When I tell Irish people I’m from Wales and they ask whether I’ve been to their country, I’m embarrassed to say no, such is the ease with which you can get from one place to the other.
Separated by a stretch of the Irish Sea that would be eminently swimmable if the water wasn’t so cold (and full of jellyfish, according to the last person who unsuccessfully attempted the feat a couple of years ago), Wales and Ireland each have several ports with regular coast-to-coast ferry trips. A flight between the capital cities, Dublin and Cardiff, takes little more than an hour.
Although I’ve always been keen to visit, I think two things have subconsciously tempered by desire to go there. One: its proximity means you take it for granted and are forever thinking about a trip without actually doing anything about it – “oh, Ireland will always be there. I’ll get round to it eventually”. And two: the countries are so similar topographically (green valleys abound) and meteorologically (it rains buckets in both countries), that it almost makes you question the point of going.
I haven’t yet visited India for similar reasons. Many of my work colleagues are from India. I spent a number of years living in Bur Dubai where the sound of Hindi and sundry other Indian languages can be heard on every street corner and the Diwali lights festoon nearly every apartment balcony like barnacles on a boat.
Every Friday I watched groups of Indian adults and children play cricket using makeshift stumps in half-empty car parks.
In this city a restaurant serving my favourite ghee pongal* is never more than five minutes away. I can watch Bollywood films at the cinema, listen to the twang of sitars on the radio when in a taxi.
With the stream of Indian culture flowing into every part of Dubai life, you sometimes think: why venture to the source itself?
Then there’s the age-old procrastinator’s refrain: I’ll go one day. When I’ve got more time, perhaps, or money, or the patience to stand and queue for a visa at the Indian consul.

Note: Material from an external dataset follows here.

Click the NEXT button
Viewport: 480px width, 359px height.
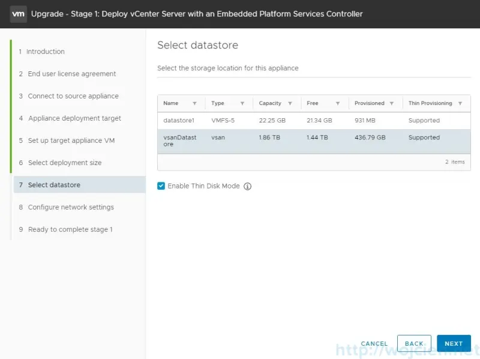point(454,343)
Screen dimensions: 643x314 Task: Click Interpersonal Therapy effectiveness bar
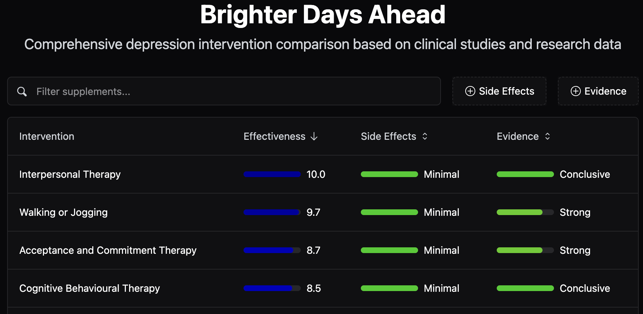tap(272, 174)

There’s also the monumental problem of choosing which part of India to visit. A country so vast requires, ideally, an extensive, meticulously planned back-packing trip. Enough time to acclimatize, use the various methods of transport -- from elephant to high-speed train to tuck-tuck -- to go from north to south, east to west, Rajasthan desert to the dense jungles of Kerala. But I’m not a 19-year-old gap-year student with zero responsibilities anymore. Realistically I can only sample India for a week.
So do I try and see the Taj Mahal? Party on the beaches of Goa? Or head for the madness of Mumbai and do the Shantaram tour? Jaipur sounds quite nice. Choices, choices… It’s as overwhelming and enticing as picking out sweets in Chhappan Bhog.

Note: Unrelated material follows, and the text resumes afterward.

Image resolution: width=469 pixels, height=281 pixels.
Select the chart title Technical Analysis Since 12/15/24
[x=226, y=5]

I’ve consulted Indian friends about this dilemma, done a bit of research and finally settled on the great city of Kolkata, swayed by its historical ties to Britain and the game of rugby, a sport I love, as well as the Bengalis’ well-documented passion for all things literary. (The writer Jhumpa Lahiri’s parents are from Calcutta so there must be something magical in the water.)
I know I’ll only be getting a tiny glimpse of India, much the same way someone who visits London could only form a blurry picture of Britain as a whole, but it will do for the time being.
There’s no backing out now. No more putting it off. It’s here in writing. I’ve committed myself. Finally, after years of procrastination and feeble excuses I will be going to India.
And who knows, maybe I’ll finally get to cross the Irish Sea too. One day...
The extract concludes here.